At a blood alcohol concentration of 0.05, your co-ordination and judgment are reduced, you lack the ability to track moving objects, steering becomes difficult, response to emergency situations is lacking and alertness is lowered. The effects continue to worsen as your blood alcohol concentration increases.
If you are planning to drink alcohol or use drugs, do not drive. Plan ahead to get home safely; call a friend, family member, cab or stay over at a trusted friend’s house. Making the decision not to drive drunk or high could save your life.
Who’s at risk
In Canada, certain groups have an increased risk for being involved in a motor vehicle collision.
Transport Canada notes that, while young people only make up 13 per cent of licensed drivers, they account for 25 per cent of all road-related injuries and fatalities.
Young drivers aged 16 to 24 years of age are at a higher risk of being killed in motor vehicle collisions than any other age group.
Other at-risk groups include older adults and those with medical conditions, such as heart disease and cognitive disorders, such as Alzheimer’s disease.
Males are at a much-higher risk of being involved in a motor vehicle collision than females.
What more we can do to make our roads safer
Parachute leads Canada’s Vision Zero movement – a multi-national traffic safety initiative that is reinventing traditional approaches to traffic safety, based on the philosophy that no one should be killed or seriously injured in the road transportation system. Vision Zero is based on an approach of shared responsibilities among all those involved the road system – politicians, planners, vehicle manufacturing companies and all road users alike.

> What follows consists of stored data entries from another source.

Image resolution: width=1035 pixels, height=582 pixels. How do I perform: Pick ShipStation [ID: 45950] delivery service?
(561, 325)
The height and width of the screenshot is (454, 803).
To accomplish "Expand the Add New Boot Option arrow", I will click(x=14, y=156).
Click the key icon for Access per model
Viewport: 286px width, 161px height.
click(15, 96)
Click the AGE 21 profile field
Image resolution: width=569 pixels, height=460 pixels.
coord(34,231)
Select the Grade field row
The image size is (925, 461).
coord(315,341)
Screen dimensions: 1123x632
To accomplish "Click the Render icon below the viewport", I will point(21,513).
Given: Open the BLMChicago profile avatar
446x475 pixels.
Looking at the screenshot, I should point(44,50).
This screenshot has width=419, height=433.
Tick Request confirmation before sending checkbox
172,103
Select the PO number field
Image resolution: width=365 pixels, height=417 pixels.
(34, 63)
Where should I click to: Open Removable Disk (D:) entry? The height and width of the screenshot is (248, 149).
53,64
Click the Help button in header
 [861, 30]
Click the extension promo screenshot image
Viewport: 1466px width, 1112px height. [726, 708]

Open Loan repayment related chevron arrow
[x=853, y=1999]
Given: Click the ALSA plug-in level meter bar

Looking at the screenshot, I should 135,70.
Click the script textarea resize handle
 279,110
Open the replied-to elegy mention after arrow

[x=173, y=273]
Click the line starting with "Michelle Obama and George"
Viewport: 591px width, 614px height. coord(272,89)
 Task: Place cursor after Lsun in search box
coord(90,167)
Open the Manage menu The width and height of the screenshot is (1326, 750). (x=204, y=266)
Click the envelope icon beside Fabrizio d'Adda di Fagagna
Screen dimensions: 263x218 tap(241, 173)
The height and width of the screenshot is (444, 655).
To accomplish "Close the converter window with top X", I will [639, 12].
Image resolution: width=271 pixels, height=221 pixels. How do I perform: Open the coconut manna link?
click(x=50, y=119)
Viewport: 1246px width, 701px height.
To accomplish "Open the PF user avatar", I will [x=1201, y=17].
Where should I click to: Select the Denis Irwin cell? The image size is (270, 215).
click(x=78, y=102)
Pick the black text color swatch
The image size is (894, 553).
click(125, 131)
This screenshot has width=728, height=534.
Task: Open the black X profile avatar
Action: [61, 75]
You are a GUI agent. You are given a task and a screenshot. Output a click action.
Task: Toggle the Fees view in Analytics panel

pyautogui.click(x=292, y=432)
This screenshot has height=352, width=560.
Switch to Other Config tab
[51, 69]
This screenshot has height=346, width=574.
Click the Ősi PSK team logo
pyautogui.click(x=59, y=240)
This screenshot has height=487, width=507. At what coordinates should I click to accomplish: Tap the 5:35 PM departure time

Safer built environments decrease rates of injury
Parachute recognizes that roads in lower-income neighbourhoods may not have the same safety features enjoyed in other neighbourhoods. As well, if we improve people’s access to health services, education, employment income, quality housing and improved social environments, we decrease rates of injury. As noted in the sections above, polices that support healthy and safe built environments, such as 30 km/h speed limits and enforcing those speed limits, decrease rates and severity of injury for everyone.